Genetic inheritance of retinal pattern dystrophies
Retinal pattern dystrophies are inherited in an autosomal dominant or autosomal recessive manner, depending on the genetic mutation involved. Mutations in several genes have been identified as causes of retinal pattern dystrophies, including RDS, PRPH2, PROM1, and IMPG1. Sometimes, the specific genetic mutation may have implications for prognosis and treatment.8
Management and treatment of retinal pattern dystrophies
Currently, there is no cure for retinal pattern dystrophy, and treatment is focused on managing symptoms and preventing or slowing the progression of vision loss. This may include low-vision aids, such as magnifiers or electronic devices, to help improve visual function.

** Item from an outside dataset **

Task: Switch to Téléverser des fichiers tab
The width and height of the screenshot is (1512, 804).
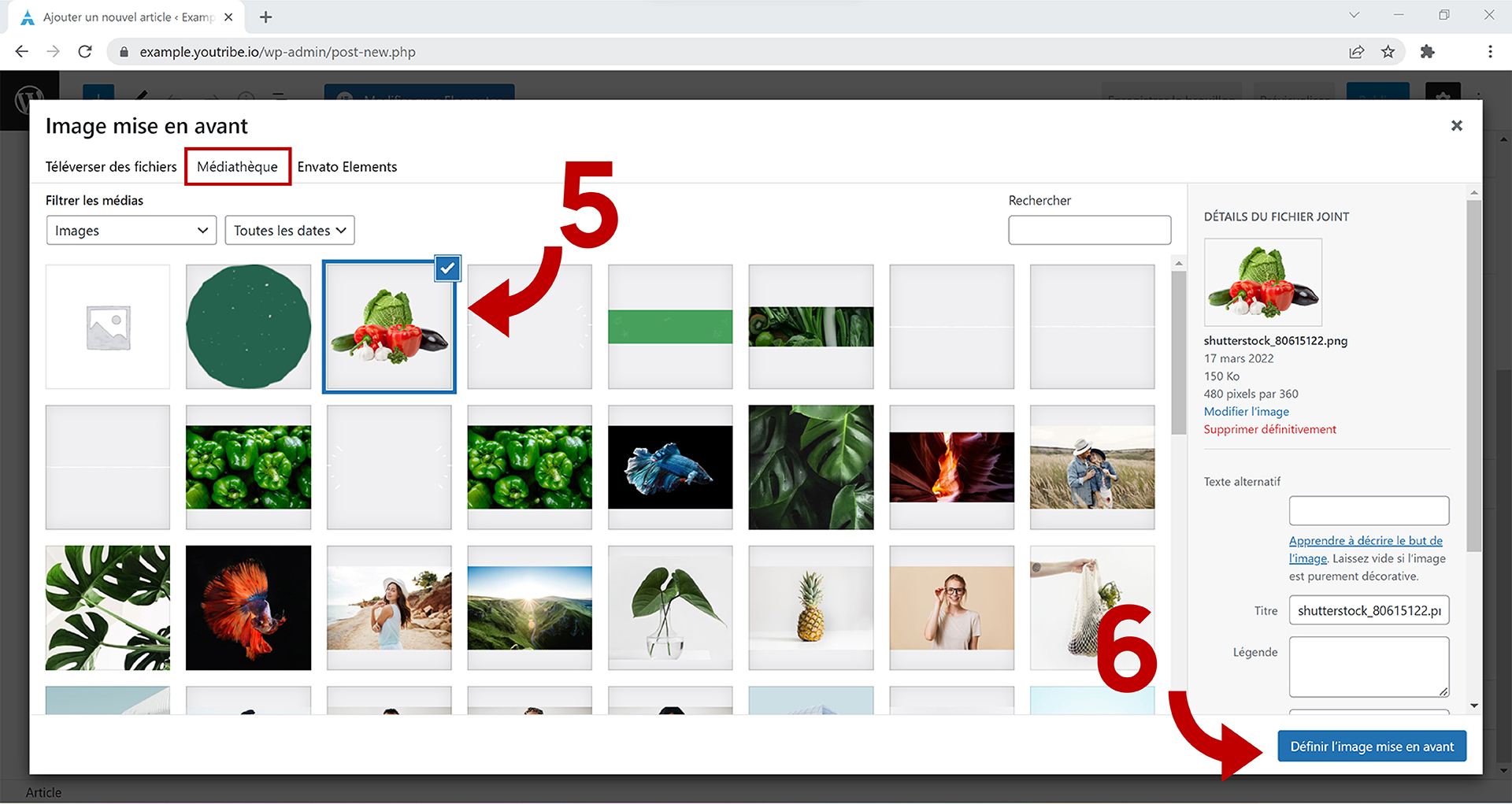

Genetic counseling is also an important management component, as it can help affected individuals and their families understand the inheritance pattern and make informed decisions about family planning. Secondary complications such as choroidal neovascularization can be treated with anti-VEGF injections.
Long-term prognosis of retinal pattern dystrophies
The long-term prognosis of retinal pattern dystrophies can vary widely depending on the specific genetic mutation involved and the age of onset. In some cases, vision loss may be gradual and relatively stable over many years, while in other cases, it may progress rapidly and lead to severe visual impairment or blindness.
Early diagnosis and management, including genetic counseling and low-vision aids, can help improve long-term outcomes and quality of life for affected individuals and their families.
The role of genetic testing in inherited macular dystrophies
These conditions are complex and can be difficult to diagnose, and genetic testing can provide critical information that can aid in accurate diagnosis and personalized treatment plans.
Genetic testing can help identify the specific genetic mutations causing a patient’s macular dystrophy. This information can provide insight into the underlying mechanisms of the disease and help guide treatment decisions. For example, certain genetic mutations may respond better to certain medications or therapies, and knowing a patient’s specific genetic mutation can help tailor their treatment plan accordingly.
In addition to aiding in diagnosis and treatment, genetic testing and databases can also play a critical role in the research and development of new treatments for macular dystrophies. Researchers can identify common genetic mutations and better understand the disease's underlying biology by compiling genetic data from many patients. This information can then be used to develop new treatments and therapies that target specific genetic mutations.
Using genetic testing to screen for inherited macular dystrophies
Furthermore, genetic testing and databases can also aid in the early detection and prevention of macular dystrophies. For individuals with a family history of macular dystrophy, genetic testing can identify whether they have inherited the genetic mutation that causes the disease. This information can be used to monitor their vision more closely and begin early interventions to prevent or slow disease progression.
It is important to note that genetic testing and databases must be used responsibly and with respect for patient privacy. Patients must give informed consent before undergoing genetic testing, and the testing results must be kept confidential and protected. However, with appropriate safeguards, the benefits of genetic testing and databases for diagnosing and treating macular dystrophies far outweigh the risks.